Please output the entries below from the line that contains "Toggle automatic crash reports to Opera" through the final line, reproduced exactly and alone.

------ SOURCE MATERIAL

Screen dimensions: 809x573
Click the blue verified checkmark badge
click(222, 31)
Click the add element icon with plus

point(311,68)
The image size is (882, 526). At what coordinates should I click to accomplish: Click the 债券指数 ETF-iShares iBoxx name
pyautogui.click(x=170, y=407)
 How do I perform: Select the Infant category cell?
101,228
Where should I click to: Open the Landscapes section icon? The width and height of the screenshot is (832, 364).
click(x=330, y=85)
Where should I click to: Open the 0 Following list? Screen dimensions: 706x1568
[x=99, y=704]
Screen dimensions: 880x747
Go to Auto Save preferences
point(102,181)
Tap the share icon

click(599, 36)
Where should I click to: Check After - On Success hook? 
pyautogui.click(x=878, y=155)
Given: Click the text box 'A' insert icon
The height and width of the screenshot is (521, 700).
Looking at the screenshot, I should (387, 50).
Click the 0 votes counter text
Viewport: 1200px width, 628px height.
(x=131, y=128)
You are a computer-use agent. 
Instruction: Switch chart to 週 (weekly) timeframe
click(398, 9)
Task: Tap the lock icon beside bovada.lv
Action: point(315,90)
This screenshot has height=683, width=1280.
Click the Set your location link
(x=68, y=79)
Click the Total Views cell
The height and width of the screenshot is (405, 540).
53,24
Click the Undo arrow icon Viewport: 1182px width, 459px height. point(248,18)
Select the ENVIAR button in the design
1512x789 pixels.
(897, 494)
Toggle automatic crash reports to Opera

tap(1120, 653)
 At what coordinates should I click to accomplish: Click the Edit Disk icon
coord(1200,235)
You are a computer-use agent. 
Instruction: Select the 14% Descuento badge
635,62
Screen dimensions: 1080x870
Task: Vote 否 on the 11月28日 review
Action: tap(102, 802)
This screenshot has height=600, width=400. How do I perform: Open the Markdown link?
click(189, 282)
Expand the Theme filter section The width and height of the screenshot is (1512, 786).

------------

RESULT OF THIS TASK =
Toggle automatic crash reports to Opera

tap(1120, 653)
 At what coordinates should I click to accomplish: Click the Edit Disk icon
coord(1200,235)
You are a computer-use agent. 
Instruction: Select the 14% Descuento badge
635,62
Screen dimensions: 1080x870
Task: Vote 否 on the 11月28日 review
Action: tap(102, 802)
This screenshot has height=600, width=400. How do I perform: Open the Markdown link?
click(189, 282)
Expand the Theme filter section The width and height of the screenshot is (1512, 786).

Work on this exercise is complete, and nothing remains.